You can use DNA to individualize treatment plans down to the milligram, but you can’t use relationship, instinct, intuition, to do the same thing.
The medical director is reflecting his boss’ deepest desire—that he could replace his clinicians with artificial intelligence, an artificial intelligence that could spit out the desired treatment plan in a way that would please his customers and lower his costs.
The technology’s not there yet, but you’re the next best thing.
And if you work for a corporation who’s not treating you like a partner, then subtly and slowly, in a million little different ways, you’re being managed into their version of AI.
You’re losing the engagement, the art, the discernment that cost you so dear to acquire.
Pretty soon, you won’t be comfortable practicing medicine out on your own at all, without all the “support tools.”
You’ll forget that what you offer is relationship, connection, curation, discernment—and that all the “quality scores” and “guidelines” are just ways for others to leverage your gifts for their own profit.
It’s a prison being built for you, brick-by-brick. One for which you soon will not have a key.
Here’s that memo, just in case you don’t see enough of them:
(Corporate medicine organization) has published guidelines for both adult sinusitis and pediatric sinusitis. Most sinus infections are viral and do not warrant antibiotic therapy. Even bacterial sinusitis is usually a self-limited infection and may not require antibiotic treatment.

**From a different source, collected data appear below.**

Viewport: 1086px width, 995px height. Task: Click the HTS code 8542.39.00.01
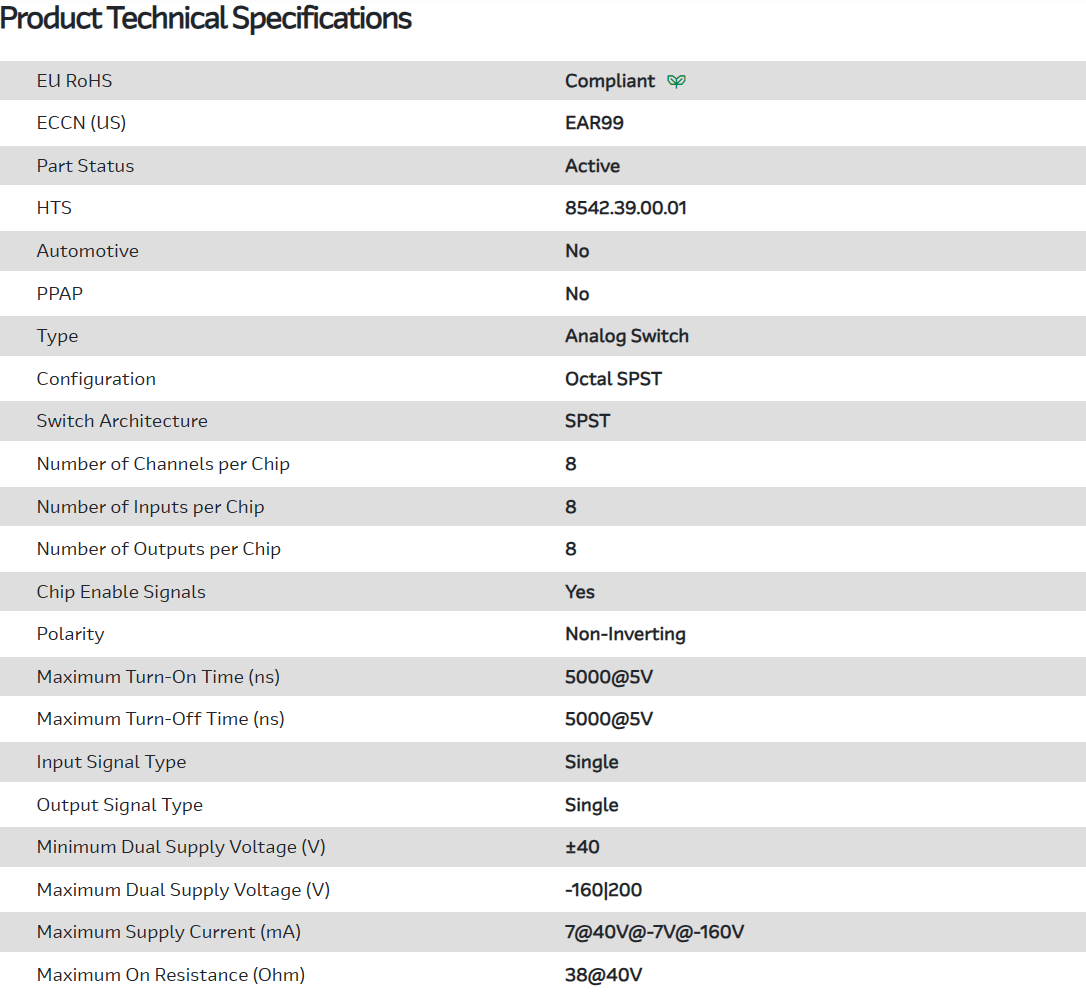coord(625,208)
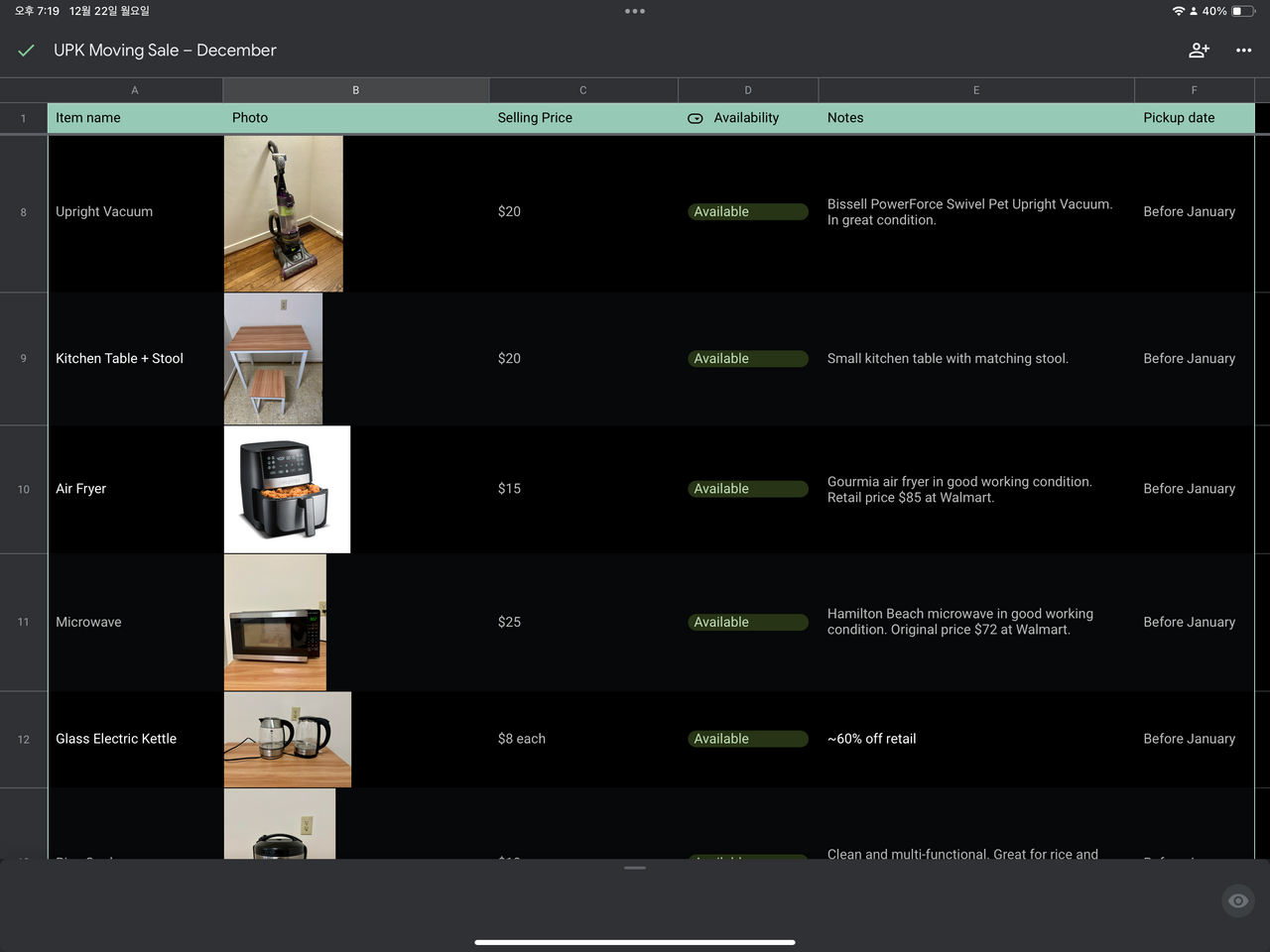Screen dimensions: 1270x952
Task: Tap the multitasking three-dot indicator at top
Action: [635, 12]
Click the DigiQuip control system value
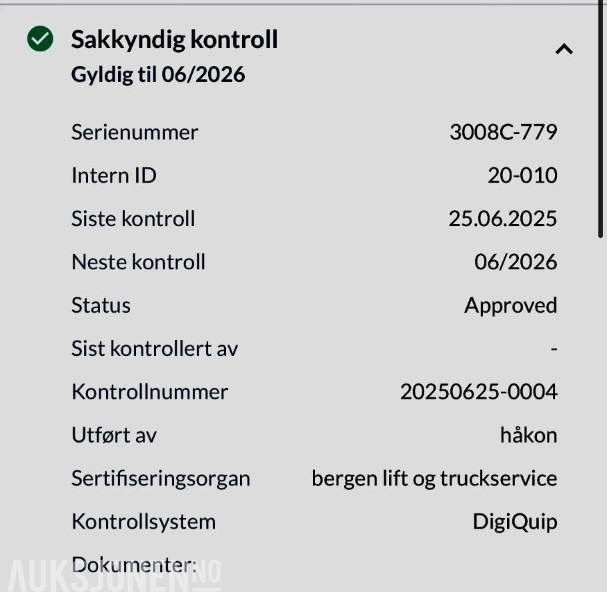This screenshot has height=592, width=607. pyautogui.click(x=514, y=522)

(Corporate medicine organization) strongly supports prudent antibiotic stewardship. Talk with patients about the benefits AND risks of antibiotic therapy before and when prescribing.
As you might expect, antibiotic therapy is rarely warranted for acute bacterial sinusitis without at least one of these three clinical scenarios:
- Persistent illness – nasal discharge, daytime cough, or both, lasting more than 10 days, without improvement;
- Worsening symptoms – worsening, or new onset, nasal discharge, daytime cough, or fever, following initial improvement;
- Severe onset – fever of at least 102.2 degrees Fahrenheit (39 degrees Celsius) AND purulent nasal discharge for at least three consecutive days.

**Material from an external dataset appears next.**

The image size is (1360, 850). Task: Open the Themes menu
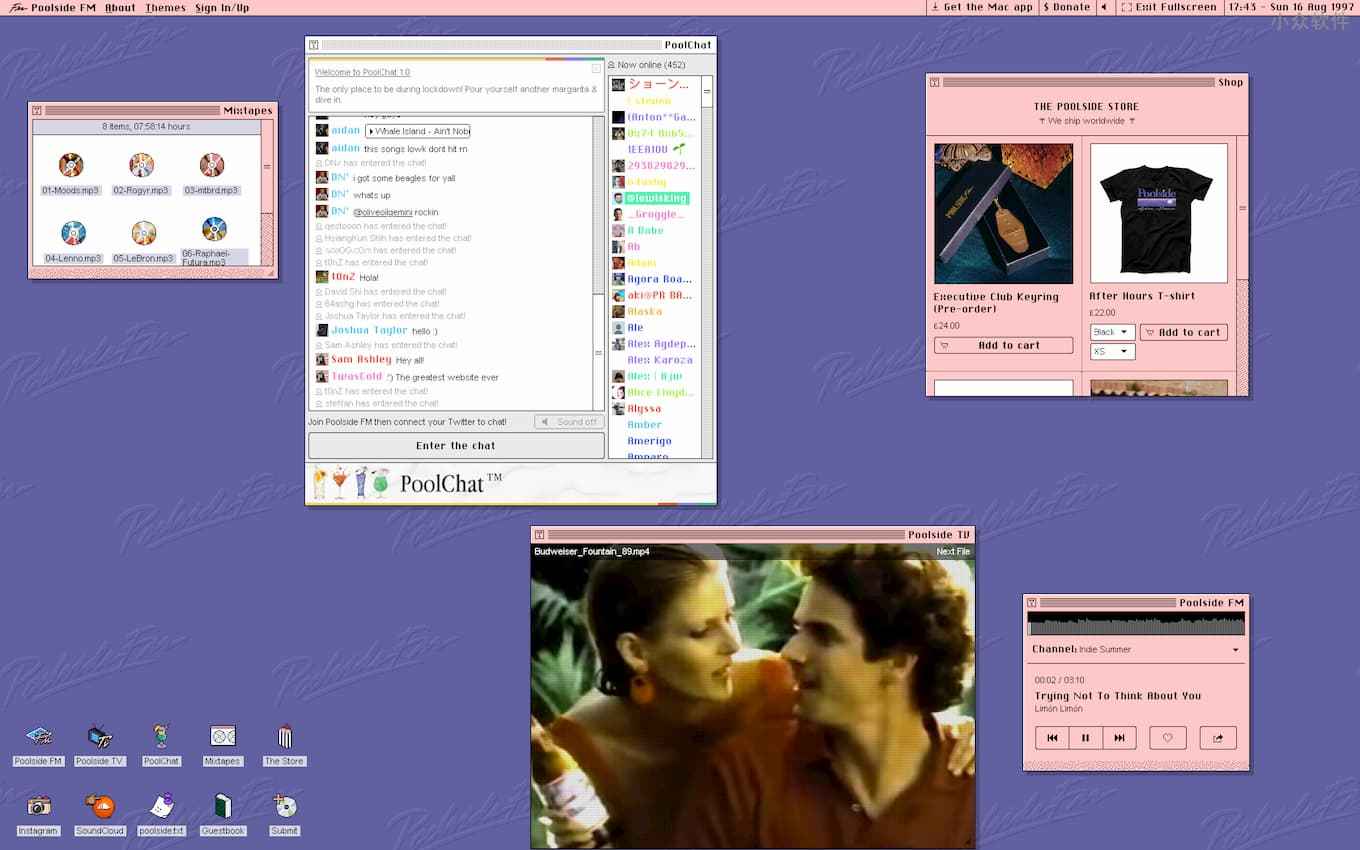click(165, 8)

(corporate medicine organization) expects its providers to document in the medical record the presence of one of these three clinical scenarios in detail, when prescribing antibiotics for acute bacterial sinusitis. We appreciate your continuing efforts in this regard.
For patients without penicillin allergy, amoxicillin-clavulanate is the first-line antibiotic therapy for acute bacterial sinusitis, if antibiotic therapy is indicated. The duration of therapy generally recommended is 7 days. Macrolide antibiotics, including azithromycin (Zithromax, Z-Pak), are NOT appropriate therapy for acute bacterial sinusitis.

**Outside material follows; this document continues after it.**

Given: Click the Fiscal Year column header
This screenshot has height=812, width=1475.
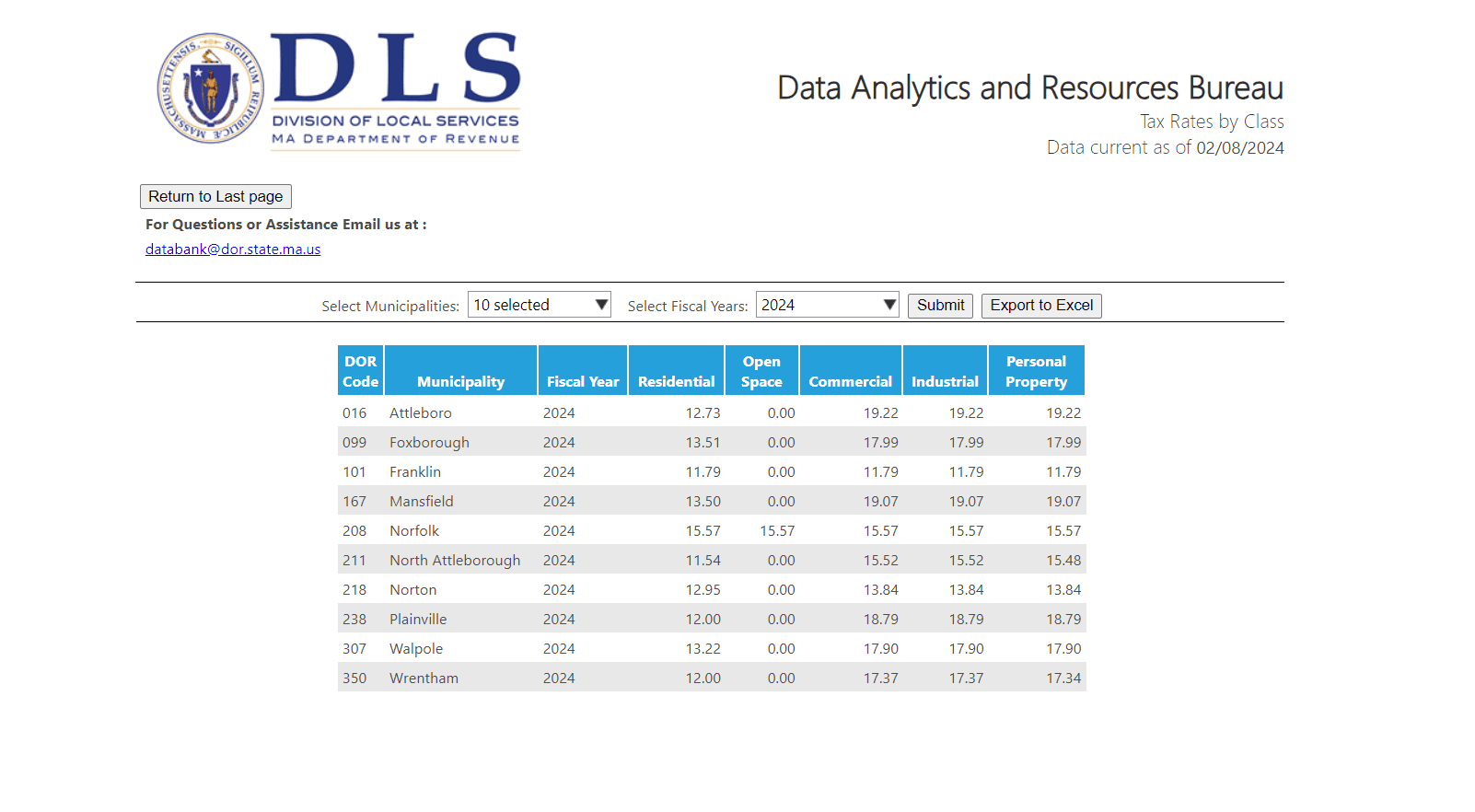Looking at the screenshot, I should point(582,381).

In penicillin-allergic patients, doxycycline (cannot be used in children) or levofloxacin can be considered.
Please review the clinical guidelines on the (corporate medicine organization) provider website for alternative therapies, second-line therapies, and therapies in penicillin-allergic patients, patients aged 65 and older, and other special clinical circumstances. Antihistamines, oral decongestants, and systemic corticosteroids are not recommended in the treatment of sinusitis. Nasal corticosteroids can be considered when it is thought that an allergic rhinitis component may be present.